PAGANICA. Nella ricorrenza di Sant'Antonio Abate il giorno 17 gennaio, per secoli dopo la Messa officiata nella chiesa di Santa Maria degli Angeli a Paganica, era consuetudine benedire gli animali indispensabili per il lavoro agricolo – poiché fino agli anni Sessanta del secolo scorso non c'era famiglia che non ne avesse almeno uno di proprietà. Si ammassavano nelle aie di Sant'Antonio fino al piazzale del convento dei frati e poi sfilavano davanti alla chiesa dove l'officiante di turno li benediva uno ad uno. Con l'avvento del boom industriale già verso la metà degli anni Sessanta e l'abbandono dei campi a favore dell'edilizia e delle fabbriche, gli animali domestici furono svenduti per carne da macello. Per cui nella ricorrenza degli anni a seguire, invece di benedire gli animali, lunghe code di luccicanti macchine, ne presero il posto quale segno di progresso e benessere. Nel gennaio del 1972, il parroco Don Riccardo Fiaschetti, già da qualche anno venuto dalla parrocchia di Rocca di Mezzo, inventò la "Sagra del Fagiolo". Furono cucinati un quintale e mezzo di fagioli con cotiche, la distribuzione avvenne in Piazza della Concezione gratuitamente insieme ad un bicchiere di vino, due fette di pane e una salsiccia! L'autostrada non era ancora aperta per cui alle centinaia di sciatori che scendevano dal Gran Sasso non parve vero trovare la cena pronta e a quel prezzo!
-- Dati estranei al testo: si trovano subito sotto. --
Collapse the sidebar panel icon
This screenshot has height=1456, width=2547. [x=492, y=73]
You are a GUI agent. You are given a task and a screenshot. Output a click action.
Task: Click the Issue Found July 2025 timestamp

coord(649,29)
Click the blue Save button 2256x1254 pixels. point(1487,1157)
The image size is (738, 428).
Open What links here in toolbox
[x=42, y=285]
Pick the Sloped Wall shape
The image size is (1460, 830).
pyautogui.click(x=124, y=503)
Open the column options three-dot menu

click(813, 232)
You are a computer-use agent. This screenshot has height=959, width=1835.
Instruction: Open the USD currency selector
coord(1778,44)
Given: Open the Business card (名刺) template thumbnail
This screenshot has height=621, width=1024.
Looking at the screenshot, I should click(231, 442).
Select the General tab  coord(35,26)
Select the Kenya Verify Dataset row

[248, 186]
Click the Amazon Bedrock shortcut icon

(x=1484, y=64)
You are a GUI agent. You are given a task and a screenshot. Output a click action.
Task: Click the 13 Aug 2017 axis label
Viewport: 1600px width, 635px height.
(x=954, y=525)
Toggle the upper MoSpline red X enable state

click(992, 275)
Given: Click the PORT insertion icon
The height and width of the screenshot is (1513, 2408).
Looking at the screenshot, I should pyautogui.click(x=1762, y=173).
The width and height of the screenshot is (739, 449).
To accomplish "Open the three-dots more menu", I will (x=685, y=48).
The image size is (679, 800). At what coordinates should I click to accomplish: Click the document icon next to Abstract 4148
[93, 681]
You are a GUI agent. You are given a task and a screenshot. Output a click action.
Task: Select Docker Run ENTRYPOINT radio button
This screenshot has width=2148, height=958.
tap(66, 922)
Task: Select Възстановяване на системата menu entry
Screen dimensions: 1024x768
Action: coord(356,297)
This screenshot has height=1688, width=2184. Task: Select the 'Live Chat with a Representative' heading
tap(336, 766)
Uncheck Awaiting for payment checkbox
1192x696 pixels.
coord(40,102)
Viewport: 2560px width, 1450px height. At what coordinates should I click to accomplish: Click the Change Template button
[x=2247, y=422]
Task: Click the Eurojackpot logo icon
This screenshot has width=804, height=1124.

L'anno successivo nella stessa circostanza il dinamico parroco, oltre a riproporre la seconda sagra del fagiolo, riportò in auge un'antica corsa cosiddetta del "cappello" le cui prime testimonianze risalgono al Seicento. Dal 6 aprile 2009 la chiesa è inagibile, gravemente danneggiata dal sisma, ma la Confraternita di Santa Maria degli Angeli anche quest'anno per onorare l'antica tradizione ha programmato la benedizione degli animali domestici – forse saranno solo cani e gatti – quando la processione dalla chiesa degli Angeli Custodi si porterà alla chiesa là dove prima del sisma si trovava la statua di Sant'Antonio Abate.

Come si può notare anche in questa circostanza la tradizione si adegua ai tempi poiché non essendoci nel paese animali per il lavoro agricolo (se non qualche caso sporadico) si ripiega su cani e gatti una volta del tutto estranei a questa tradizione.